Australian sociologist

Jerzy "George" B. Zubrzycki AO CBE MBE (Military) (12 January 1920 – 20 May 2009) was a Polish-born Australian sociologist, widely regarded as the "Father of Australian Multiculturalism".

== Life ==
Zubrzycki was born in Kraków, Poland. He escaped from Nazi rule in World War II, and joined the Free Polish forces in the United Kingdom. For his services there he was made a Member of the Order of the British Empire (Military Division) by the UK Government.

In 1956 he was appointed to a post at the Australian National University in Canberra, Australia, where he remained for the rest of his life.

He chaired the Australian Ethnic Affairs Council 1977–81, served on the council of the Institute of Multicultural Affairs 1980–86, and on the interim council of the National Museum of Australia. He travelled widely with members of the Fraser government to help explain their multiculturalism policies.
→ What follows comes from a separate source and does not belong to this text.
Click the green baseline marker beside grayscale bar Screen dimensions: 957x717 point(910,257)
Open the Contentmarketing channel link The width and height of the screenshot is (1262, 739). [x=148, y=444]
He was a member of the Pontifical Academy of Social Sciences, and he was also honoured by Poland and the United States.
Jerzy Zubrzycki was also the first president of the Australian Institute of Polish Affairs, an independent, non-profit organisation and think tank committed to advancing knowledge about Poland in Australia and fostering stronger Polish-Australian relations across political, economic, cultural, and social domains. aipa.net.au

He died in Canberra on 20 May 2009, aged 89.

A biography of Jerzy Zubrzycki, The Promise of Diversity, by John B H Williams and John Bond, was published by Grosvenor Books Australia in 2013.It was launched at an AIPA event by Malcolm Fraser, the former Australian PM. It was translated into Polish and published in Warsaw in 2016.

==Honours==
In 1967 Zubrzycki was elected Fellow of the Academy of the Social Sciences in Australia. For his work promoting multiculturalism in Australia, Zubrzycki was appointed a Commander of the Order of the British Empire (CBE) in 1978, and an Officer of the Order of Australia (AO) in 1984.

==Bibliography==

- "Polish immigrants in Britain : a study of adjustment" (1956)
- "Immigrants in Australia : a demographic survey based upon the 1954 Census" (1960)
- "Immigrants in Australia : Statistical supplement" (1960)
- "Settlers of the Latrobe Valley" (1964)
- "Edward Shils – a personal memoir" (1996)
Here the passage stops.